Los usuarios de la infame línea Clermont-Ferrand-París, apodada “la peor de Francia” por sus irregularidades, deben tomar precauciones antes de abordar un tren este fin de semana. El consejo es tanto más oportuno cuanto que este fin de semana marca el final de las vacaciones de invierno para los más pequeños en Auvernia.
De hecho, se temen disturbios en esta línea Clermont-París debido a una convocatoria de suspensión del trabajo lanzada por el sindicato ferroviario CGT para todos los agentes de Intercités el sábado 21 y el domingo 22 de febrero de 2026. Para los huelguistas se trata de denunciar lo que llaman un “colapso organizado” de las profesiones y de las condiciones de trabajo.
La dirección de SNCF resta importancia al impacto de la huelga
Según el sindicato, la dirección de Intercités lleva varios meses llevando a cabo una reestructuración fundamental.
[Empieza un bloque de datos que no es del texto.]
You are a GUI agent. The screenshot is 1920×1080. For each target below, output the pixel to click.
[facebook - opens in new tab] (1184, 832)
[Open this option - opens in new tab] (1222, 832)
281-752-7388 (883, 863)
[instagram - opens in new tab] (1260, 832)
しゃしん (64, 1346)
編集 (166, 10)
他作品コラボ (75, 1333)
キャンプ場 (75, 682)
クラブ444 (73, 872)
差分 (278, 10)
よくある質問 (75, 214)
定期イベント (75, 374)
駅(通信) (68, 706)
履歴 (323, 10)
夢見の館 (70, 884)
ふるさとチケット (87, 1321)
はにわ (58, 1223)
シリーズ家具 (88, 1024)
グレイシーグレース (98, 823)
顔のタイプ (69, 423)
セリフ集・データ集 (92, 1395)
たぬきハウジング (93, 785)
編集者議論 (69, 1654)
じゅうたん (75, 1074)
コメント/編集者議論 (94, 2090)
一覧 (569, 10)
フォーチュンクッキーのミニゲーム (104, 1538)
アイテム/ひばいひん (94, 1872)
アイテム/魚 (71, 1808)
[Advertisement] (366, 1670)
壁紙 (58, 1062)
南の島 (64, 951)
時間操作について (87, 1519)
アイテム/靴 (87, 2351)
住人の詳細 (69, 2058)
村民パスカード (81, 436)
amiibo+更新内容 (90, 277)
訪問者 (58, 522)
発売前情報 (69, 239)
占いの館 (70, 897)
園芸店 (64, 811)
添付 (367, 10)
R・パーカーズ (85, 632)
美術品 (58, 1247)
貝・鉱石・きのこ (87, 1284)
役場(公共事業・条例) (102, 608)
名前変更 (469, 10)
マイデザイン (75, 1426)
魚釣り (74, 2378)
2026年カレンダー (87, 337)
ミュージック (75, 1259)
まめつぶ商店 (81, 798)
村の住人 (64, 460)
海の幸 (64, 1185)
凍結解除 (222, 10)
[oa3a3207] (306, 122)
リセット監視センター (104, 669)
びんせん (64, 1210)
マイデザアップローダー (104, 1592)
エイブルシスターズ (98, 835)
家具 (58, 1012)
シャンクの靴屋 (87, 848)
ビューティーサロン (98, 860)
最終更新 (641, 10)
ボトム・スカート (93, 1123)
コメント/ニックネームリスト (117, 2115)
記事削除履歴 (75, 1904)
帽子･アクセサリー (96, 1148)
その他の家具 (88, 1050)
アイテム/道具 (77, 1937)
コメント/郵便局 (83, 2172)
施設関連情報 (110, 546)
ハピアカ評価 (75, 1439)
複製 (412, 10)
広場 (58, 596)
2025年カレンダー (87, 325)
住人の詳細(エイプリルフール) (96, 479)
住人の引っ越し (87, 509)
En su punto de mira: la creación de la fábrica “Oxygène” y la separación de trenes diurnos y nocturnos en algunas rutas. Para la CGT estas opciones no son “simples reorganizaciones técnicas”, sino “ataques frontales” contra los ferroviarios, destinados a preparar la apertura a la competencia de la actividad de Intercités, solicitada por el Estado.
El sindicato denuncia recortes de empleo ya visibles, un deterioro “masivo” de las condiciones laborales y salariales, así como una pérdida de significado de las profesiones. “Tras un discurso de eficiencia y modernización, la dirección sacrifica las condiciones de vida de los ferroviarios en aras de la rentabilidad”, acusa la CGT, que teme el aumento de la precariedad y del dumping social.
La SNCF, por su parte, resta importancia al impacto esperado del movimiento de protesta. La compañía afirma que “no tiene ninguna preocupación especial” y que “confía” en su capacidad para garantizar el normal plan de transporte en la línea.